Segment Start: Data for the task

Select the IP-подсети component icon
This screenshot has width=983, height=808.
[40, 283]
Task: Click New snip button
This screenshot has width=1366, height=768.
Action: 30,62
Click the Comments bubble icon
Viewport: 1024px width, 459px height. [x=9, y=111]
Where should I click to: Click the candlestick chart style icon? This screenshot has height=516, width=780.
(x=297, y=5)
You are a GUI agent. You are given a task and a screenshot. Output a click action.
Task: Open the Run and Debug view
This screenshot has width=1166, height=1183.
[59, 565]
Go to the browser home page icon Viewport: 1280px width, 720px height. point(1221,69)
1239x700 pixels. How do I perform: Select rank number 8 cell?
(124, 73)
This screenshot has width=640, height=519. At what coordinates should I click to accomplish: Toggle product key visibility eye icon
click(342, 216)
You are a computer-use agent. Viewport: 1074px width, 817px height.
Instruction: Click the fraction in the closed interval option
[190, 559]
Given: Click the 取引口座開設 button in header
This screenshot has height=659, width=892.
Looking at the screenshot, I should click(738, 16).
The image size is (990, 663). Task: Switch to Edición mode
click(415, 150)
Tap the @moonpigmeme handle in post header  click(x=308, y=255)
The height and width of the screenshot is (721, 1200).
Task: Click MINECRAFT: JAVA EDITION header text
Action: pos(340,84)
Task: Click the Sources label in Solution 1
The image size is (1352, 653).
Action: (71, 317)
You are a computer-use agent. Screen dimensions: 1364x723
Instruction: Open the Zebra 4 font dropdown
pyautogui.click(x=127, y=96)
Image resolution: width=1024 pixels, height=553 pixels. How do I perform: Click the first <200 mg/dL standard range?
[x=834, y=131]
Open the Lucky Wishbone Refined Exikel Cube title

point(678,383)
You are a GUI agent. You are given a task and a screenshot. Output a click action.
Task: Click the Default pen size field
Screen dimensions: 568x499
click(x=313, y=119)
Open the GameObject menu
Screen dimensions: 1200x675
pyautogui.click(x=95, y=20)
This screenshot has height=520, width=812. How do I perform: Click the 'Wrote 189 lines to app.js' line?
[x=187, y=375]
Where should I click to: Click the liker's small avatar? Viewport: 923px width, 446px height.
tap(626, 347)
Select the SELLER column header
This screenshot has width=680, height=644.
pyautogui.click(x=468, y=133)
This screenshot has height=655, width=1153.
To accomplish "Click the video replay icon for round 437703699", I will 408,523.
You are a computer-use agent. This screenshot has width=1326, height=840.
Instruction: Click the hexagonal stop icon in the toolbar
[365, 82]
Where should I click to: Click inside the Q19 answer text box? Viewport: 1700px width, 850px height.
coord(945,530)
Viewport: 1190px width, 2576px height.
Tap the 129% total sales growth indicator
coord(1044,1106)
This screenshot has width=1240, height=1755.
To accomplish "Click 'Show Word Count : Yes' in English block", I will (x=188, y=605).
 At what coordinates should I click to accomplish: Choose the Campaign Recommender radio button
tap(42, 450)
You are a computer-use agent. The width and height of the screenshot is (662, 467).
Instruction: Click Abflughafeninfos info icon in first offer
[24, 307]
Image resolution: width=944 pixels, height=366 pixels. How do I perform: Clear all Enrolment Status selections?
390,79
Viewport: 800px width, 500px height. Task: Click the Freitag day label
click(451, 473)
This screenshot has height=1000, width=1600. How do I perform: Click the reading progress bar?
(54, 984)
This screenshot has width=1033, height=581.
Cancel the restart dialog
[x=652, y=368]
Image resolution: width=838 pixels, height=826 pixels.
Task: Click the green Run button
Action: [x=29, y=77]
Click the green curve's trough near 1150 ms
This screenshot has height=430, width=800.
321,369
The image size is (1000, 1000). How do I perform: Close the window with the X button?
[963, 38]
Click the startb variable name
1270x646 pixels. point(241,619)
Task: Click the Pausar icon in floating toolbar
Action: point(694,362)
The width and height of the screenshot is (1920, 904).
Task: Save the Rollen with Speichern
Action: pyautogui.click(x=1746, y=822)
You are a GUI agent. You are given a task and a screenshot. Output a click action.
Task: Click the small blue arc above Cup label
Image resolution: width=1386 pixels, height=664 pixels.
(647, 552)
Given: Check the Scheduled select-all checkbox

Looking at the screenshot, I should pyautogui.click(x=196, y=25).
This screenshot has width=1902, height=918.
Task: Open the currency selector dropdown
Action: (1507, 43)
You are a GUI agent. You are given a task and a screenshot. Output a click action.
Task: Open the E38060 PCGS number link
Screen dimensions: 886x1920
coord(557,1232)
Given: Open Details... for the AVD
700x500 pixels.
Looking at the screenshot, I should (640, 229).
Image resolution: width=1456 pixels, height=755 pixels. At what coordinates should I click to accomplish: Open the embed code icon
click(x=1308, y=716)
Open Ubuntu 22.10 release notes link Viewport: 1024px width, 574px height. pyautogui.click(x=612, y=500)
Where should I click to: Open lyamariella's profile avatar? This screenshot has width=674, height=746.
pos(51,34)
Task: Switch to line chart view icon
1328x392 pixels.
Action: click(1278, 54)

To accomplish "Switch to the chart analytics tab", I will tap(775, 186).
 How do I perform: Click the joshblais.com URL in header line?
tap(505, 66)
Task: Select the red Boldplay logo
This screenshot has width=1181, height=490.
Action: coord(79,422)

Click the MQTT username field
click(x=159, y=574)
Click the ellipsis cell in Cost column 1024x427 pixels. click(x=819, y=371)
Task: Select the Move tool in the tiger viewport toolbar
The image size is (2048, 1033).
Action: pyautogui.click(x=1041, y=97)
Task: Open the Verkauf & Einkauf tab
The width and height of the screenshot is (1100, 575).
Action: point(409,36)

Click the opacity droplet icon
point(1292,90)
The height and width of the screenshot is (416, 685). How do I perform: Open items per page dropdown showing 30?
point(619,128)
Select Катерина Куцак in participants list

Segment End: Data for the task

→ **Problem to solve**:
Please reproduce exactly the lines from the first one of the records above through the line containing "You are a computer-use agent. Viewport: 1074px", both included, and nothing else.

→ **Written solution**:
Select the IP-подсети component icon
This screenshot has width=983, height=808.
[40, 283]
Task: Click New snip button
This screenshot has width=1366, height=768.
Action: 30,62
Click the Comments bubble icon
Viewport: 1024px width, 459px height. [x=9, y=111]
Where should I click to: Click the candlestick chart style icon? This screenshot has height=516, width=780.
(x=297, y=5)
You are a GUI agent. You are given a task and a screenshot. Output a click action.
Task: Open the Run and Debug view
This screenshot has width=1166, height=1183.
[59, 565]
Go to the browser home page icon Viewport: 1280px width, 720px height. point(1221,69)
1239x700 pixels. How do I perform: Select rank number 8 cell?
(124, 73)
This screenshot has width=640, height=519. At what coordinates should I click to accomplish: Toggle product key visibility eye icon
click(342, 216)
You are a computer-use agent. Viewport: 1074px width, 817px height.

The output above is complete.